REQUIRED ACTION: Exactly the lines from the one with "Click the Verify checkmark toolbar icon" through the final line of the entries, and nothing else, should appear in the answer; no pictures go in it.

MATERIAL PROVIDED:
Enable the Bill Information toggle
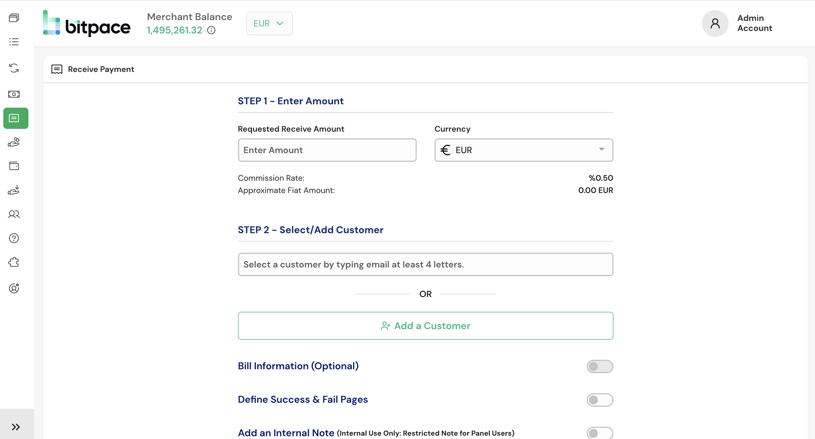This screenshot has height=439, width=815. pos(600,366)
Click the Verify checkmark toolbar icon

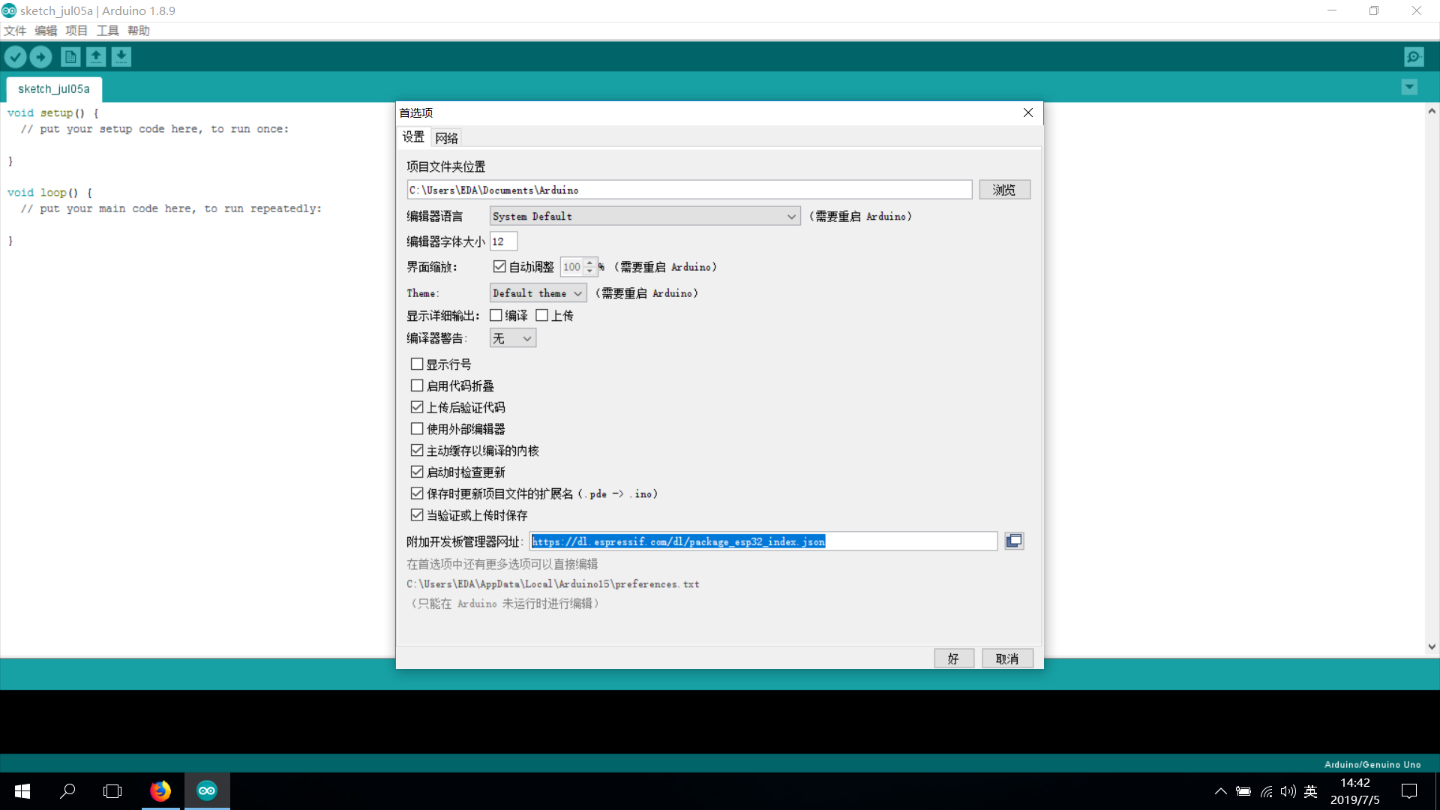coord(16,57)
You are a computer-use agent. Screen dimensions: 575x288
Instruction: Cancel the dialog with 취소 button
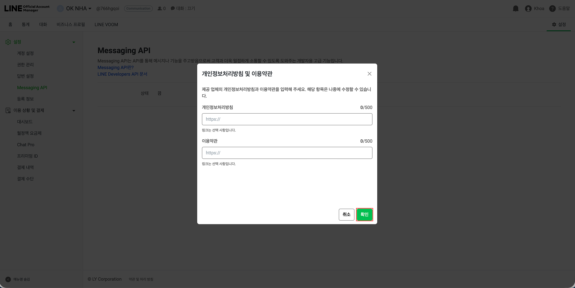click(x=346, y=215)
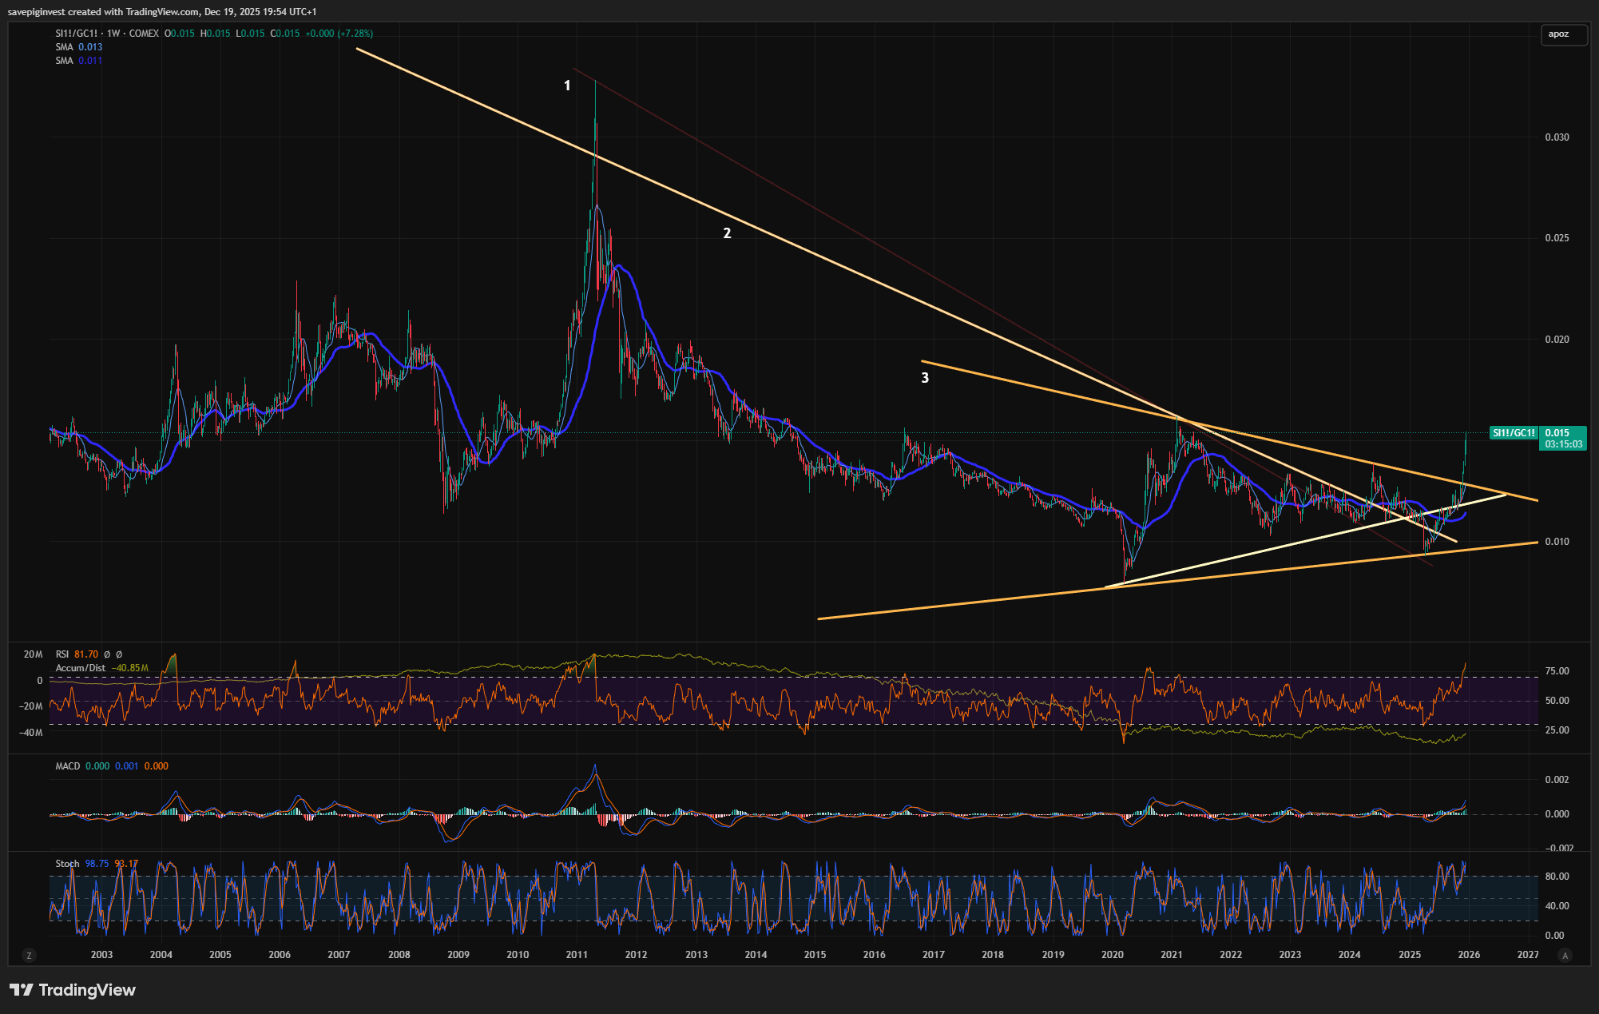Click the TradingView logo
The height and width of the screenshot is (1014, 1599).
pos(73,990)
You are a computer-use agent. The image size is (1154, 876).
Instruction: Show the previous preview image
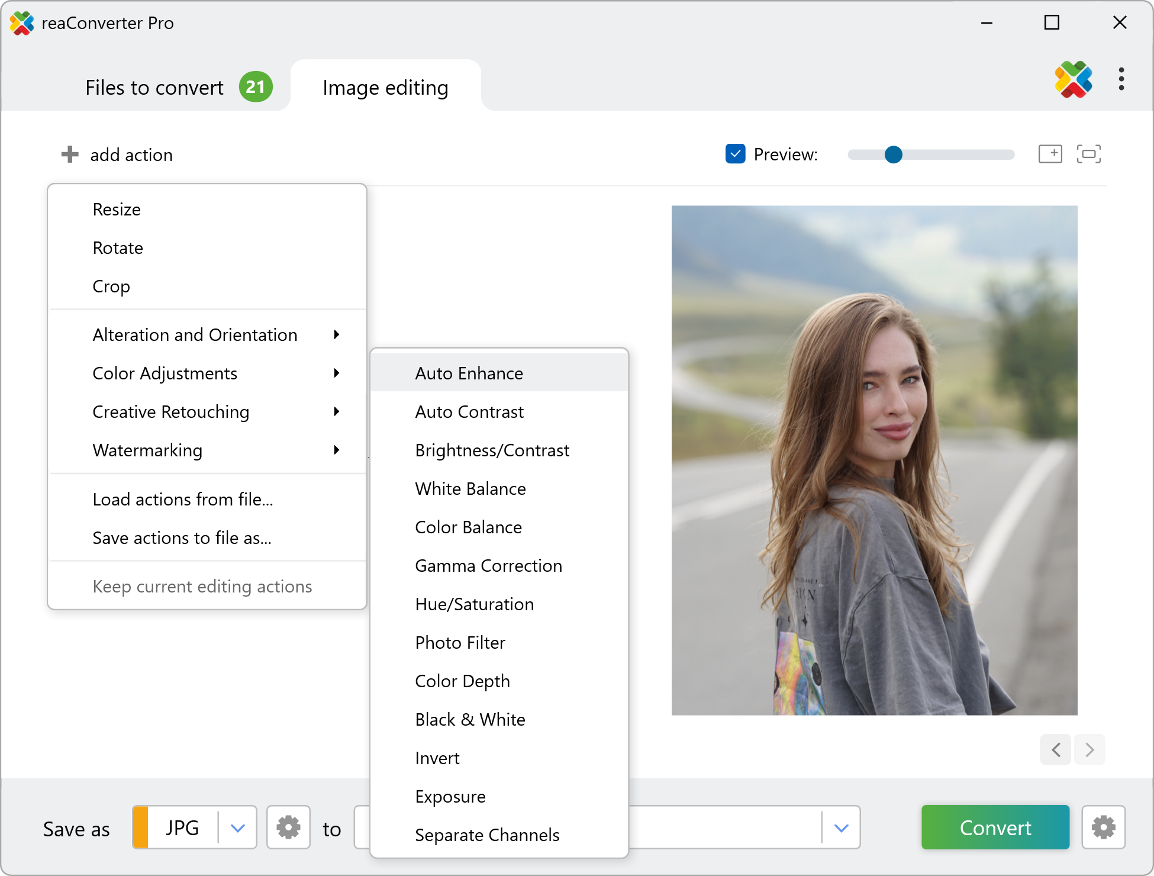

ANSWER AREA:
Click the Verify checkmark toolbar icon

coord(16,57)
You are a computer-use agent. Screen dimensions: 575x288
Instruction: Cancel the dialog with 취소 button
click(x=346, y=215)
Click the TradingView logo
The height and width of the screenshot is (1014, 1599).
pos(73,990)
You are a computer-use agent. The image size is (1154, 876).
Instruction: Show the previous preview image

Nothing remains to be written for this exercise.